Your task: Wherever "filter" turns up in a line of the entries below, that line counts. Say how many such lines there are, with no other words.

━━━ Data provided

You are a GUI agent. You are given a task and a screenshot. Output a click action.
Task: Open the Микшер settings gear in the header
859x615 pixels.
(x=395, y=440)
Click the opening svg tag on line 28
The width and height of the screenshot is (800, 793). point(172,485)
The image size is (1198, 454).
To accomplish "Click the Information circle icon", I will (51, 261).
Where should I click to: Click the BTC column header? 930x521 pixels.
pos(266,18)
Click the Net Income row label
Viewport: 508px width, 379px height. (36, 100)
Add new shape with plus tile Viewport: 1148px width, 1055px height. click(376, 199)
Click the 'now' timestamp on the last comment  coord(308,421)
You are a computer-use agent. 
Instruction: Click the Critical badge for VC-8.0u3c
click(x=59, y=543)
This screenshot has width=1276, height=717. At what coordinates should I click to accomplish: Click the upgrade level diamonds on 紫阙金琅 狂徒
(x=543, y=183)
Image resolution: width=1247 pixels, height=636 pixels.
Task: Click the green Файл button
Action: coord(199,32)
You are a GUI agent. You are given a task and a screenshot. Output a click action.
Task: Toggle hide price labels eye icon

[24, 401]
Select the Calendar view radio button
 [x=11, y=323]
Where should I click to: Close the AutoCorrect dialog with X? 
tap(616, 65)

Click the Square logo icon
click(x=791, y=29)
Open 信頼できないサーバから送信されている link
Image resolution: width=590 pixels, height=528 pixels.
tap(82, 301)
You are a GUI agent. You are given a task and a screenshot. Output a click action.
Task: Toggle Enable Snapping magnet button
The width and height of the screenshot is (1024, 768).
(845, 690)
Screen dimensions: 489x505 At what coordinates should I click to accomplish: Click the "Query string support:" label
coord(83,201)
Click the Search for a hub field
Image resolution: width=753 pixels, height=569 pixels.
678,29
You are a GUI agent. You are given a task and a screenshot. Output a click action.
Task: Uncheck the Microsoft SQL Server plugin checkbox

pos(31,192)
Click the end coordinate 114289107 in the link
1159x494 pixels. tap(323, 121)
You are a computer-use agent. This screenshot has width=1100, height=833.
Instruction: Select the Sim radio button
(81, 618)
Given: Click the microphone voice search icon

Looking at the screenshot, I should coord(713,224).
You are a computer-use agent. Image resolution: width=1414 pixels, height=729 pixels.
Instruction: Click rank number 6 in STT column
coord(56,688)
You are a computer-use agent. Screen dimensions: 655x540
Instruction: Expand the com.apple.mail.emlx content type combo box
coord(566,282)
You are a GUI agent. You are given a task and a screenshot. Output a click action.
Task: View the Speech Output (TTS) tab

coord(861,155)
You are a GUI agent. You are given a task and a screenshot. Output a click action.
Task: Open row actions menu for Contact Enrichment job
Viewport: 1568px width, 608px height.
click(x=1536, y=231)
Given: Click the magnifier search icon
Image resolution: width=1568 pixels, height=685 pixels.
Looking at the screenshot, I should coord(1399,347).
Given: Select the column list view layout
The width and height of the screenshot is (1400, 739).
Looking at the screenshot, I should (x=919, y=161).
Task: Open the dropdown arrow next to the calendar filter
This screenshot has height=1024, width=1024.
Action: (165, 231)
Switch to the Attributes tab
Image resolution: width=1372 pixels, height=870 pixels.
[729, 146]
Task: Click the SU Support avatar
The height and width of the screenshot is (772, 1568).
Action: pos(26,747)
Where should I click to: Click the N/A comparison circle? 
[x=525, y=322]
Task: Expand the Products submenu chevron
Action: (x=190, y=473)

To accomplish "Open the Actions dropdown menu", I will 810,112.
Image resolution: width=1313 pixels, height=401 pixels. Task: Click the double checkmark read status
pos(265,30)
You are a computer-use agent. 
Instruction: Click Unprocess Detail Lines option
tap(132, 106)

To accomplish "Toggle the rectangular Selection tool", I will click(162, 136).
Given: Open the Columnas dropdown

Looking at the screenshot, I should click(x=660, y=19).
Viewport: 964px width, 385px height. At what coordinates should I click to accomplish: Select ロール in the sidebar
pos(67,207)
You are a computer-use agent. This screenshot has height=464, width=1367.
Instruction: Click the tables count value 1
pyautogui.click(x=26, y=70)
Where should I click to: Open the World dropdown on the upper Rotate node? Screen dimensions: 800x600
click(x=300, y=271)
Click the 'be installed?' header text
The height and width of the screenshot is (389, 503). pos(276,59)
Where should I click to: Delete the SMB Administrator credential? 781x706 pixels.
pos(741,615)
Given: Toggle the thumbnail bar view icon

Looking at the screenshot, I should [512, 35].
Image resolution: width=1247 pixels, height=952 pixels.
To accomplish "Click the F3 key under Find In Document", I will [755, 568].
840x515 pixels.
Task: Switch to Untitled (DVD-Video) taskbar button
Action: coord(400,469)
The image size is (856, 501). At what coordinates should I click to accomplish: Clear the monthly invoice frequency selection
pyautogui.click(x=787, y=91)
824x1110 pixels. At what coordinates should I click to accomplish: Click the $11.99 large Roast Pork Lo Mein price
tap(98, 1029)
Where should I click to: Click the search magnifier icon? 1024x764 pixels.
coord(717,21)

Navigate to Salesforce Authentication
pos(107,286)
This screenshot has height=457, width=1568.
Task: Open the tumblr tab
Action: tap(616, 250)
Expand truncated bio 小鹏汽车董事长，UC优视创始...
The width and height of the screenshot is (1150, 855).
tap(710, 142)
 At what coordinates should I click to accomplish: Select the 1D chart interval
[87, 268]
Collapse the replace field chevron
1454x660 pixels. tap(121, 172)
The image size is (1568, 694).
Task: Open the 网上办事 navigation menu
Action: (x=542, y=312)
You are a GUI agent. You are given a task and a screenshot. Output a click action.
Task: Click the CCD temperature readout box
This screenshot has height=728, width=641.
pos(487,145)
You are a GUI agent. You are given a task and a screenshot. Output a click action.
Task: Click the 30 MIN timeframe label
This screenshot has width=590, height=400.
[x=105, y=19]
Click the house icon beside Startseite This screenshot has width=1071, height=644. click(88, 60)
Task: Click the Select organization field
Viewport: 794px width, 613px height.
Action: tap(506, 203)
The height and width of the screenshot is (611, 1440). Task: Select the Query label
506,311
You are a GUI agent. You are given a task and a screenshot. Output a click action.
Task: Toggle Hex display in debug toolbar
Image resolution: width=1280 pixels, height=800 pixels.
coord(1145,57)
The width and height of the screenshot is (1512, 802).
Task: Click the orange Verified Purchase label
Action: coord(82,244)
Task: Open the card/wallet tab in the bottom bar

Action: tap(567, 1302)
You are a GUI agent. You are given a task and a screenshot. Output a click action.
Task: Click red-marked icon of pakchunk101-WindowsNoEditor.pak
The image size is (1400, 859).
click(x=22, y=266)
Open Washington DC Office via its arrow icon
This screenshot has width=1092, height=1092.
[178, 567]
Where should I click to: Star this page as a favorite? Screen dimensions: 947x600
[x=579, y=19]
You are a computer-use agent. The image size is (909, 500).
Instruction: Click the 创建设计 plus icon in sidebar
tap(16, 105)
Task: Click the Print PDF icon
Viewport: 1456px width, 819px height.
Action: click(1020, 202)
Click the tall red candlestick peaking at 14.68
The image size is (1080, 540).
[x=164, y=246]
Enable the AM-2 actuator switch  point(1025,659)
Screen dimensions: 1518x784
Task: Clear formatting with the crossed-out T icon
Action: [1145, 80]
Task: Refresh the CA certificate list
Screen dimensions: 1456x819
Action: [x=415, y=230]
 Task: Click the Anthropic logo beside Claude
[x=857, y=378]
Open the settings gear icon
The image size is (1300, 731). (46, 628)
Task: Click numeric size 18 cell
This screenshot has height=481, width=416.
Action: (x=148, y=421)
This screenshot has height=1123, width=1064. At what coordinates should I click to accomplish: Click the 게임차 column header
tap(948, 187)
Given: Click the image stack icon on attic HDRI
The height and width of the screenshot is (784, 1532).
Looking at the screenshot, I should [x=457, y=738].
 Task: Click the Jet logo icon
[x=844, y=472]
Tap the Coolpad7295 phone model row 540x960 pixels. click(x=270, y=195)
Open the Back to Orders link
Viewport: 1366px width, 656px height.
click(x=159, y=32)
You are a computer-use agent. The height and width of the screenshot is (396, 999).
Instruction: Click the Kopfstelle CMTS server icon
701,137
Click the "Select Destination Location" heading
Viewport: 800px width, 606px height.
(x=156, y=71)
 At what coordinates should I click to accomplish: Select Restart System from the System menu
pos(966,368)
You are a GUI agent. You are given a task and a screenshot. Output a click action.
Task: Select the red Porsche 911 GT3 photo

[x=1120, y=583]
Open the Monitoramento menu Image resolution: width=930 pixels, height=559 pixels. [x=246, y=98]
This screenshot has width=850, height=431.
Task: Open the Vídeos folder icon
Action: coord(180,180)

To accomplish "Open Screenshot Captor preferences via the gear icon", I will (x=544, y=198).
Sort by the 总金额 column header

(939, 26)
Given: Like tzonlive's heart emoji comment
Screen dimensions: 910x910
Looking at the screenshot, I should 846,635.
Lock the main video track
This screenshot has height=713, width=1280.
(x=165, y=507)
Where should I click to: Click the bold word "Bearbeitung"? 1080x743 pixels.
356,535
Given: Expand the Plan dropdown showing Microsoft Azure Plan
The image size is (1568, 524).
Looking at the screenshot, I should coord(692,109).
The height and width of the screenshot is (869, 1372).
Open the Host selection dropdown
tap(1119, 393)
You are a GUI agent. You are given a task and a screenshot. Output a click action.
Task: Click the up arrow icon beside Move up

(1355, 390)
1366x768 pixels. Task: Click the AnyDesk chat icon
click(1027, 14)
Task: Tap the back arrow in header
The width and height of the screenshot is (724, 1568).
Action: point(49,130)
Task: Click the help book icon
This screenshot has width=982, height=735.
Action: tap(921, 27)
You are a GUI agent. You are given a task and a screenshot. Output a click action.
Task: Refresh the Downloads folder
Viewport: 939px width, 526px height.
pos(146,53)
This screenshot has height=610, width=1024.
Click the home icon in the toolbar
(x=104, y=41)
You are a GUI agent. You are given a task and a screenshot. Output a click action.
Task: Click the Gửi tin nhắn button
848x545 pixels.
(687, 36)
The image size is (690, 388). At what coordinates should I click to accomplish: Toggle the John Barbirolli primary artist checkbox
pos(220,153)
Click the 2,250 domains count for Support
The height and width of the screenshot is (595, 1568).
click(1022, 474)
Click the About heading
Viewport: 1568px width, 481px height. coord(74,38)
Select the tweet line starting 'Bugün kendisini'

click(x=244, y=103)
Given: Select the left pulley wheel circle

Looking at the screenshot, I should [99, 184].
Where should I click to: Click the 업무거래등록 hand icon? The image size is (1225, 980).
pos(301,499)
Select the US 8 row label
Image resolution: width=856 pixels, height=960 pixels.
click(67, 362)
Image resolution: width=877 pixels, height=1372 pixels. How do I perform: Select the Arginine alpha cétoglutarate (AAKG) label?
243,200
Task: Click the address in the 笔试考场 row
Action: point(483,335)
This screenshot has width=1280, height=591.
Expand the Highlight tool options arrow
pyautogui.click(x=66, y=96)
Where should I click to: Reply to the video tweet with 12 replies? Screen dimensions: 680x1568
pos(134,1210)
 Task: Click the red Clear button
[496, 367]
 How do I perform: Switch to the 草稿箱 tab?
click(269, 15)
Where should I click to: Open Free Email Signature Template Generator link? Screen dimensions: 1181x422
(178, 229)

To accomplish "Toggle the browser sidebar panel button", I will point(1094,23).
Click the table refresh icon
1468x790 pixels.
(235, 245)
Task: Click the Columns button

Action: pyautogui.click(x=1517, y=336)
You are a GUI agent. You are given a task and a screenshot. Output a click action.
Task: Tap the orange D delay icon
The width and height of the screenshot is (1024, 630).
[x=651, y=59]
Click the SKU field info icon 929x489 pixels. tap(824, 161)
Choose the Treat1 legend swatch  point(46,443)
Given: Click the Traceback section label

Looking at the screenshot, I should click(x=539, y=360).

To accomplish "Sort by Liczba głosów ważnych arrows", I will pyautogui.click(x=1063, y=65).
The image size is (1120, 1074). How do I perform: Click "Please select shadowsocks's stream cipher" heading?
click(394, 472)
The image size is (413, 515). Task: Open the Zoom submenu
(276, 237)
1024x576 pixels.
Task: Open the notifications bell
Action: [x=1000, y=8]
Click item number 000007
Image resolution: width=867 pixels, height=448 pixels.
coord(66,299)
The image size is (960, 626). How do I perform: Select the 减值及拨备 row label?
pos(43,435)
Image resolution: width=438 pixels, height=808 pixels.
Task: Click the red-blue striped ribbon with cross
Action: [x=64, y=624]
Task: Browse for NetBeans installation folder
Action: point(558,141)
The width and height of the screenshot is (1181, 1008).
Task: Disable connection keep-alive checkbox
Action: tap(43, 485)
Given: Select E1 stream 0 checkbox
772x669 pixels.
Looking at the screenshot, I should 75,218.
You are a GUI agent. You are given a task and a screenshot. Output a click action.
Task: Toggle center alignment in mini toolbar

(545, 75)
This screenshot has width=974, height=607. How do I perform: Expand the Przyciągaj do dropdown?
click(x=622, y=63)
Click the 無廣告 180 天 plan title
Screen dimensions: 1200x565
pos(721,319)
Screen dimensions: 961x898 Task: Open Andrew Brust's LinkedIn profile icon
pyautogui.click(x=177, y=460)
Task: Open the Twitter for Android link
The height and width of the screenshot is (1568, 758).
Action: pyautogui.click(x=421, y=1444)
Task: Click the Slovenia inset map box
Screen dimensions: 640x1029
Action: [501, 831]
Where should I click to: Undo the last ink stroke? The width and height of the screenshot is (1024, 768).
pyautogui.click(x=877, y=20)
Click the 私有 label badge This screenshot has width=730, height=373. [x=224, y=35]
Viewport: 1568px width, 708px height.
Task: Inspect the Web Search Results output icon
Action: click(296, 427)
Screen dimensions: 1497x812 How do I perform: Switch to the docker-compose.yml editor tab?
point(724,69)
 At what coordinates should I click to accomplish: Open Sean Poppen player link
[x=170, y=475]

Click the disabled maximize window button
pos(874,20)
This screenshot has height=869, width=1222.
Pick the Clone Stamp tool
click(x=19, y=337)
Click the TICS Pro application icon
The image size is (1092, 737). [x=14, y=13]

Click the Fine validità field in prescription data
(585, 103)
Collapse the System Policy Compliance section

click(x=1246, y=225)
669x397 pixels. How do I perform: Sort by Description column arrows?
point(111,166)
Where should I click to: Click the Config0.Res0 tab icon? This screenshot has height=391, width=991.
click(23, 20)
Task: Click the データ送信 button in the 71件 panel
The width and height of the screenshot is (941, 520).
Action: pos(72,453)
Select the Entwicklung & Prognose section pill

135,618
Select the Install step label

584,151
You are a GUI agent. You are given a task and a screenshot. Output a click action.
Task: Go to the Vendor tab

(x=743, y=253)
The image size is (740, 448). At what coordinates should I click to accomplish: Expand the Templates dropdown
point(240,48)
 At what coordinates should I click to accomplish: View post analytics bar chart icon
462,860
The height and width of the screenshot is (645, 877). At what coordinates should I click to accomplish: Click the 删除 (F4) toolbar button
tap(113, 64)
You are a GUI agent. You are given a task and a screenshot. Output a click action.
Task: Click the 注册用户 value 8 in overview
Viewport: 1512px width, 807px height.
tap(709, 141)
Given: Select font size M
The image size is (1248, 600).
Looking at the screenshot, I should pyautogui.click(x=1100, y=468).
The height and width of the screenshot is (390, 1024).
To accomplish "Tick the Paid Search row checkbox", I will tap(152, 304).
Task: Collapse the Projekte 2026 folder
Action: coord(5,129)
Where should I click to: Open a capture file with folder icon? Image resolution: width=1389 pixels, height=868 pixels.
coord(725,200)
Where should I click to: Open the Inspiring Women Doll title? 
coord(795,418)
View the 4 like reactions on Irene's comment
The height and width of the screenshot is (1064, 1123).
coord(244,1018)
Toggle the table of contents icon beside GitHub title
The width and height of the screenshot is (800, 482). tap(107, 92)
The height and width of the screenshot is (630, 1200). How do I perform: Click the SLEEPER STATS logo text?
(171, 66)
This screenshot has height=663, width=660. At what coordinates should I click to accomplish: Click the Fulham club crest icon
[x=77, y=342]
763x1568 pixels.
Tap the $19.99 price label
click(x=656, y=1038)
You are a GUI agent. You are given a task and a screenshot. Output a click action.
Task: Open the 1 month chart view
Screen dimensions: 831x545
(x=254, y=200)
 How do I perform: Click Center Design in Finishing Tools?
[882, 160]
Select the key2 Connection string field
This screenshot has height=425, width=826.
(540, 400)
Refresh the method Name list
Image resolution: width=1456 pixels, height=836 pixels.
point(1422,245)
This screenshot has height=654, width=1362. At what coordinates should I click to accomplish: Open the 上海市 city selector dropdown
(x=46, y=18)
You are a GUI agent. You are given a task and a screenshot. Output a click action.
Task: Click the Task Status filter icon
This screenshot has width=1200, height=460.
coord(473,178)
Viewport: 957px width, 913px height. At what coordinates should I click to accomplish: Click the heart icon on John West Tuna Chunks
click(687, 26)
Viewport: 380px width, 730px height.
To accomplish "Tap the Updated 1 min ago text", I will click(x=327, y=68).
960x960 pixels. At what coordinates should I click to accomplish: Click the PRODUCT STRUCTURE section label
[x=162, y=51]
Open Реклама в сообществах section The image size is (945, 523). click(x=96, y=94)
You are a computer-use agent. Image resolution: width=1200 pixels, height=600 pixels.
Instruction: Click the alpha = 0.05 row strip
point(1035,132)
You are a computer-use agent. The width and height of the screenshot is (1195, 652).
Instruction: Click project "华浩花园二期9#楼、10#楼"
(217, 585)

━━━━━━

Response to this exercise: 2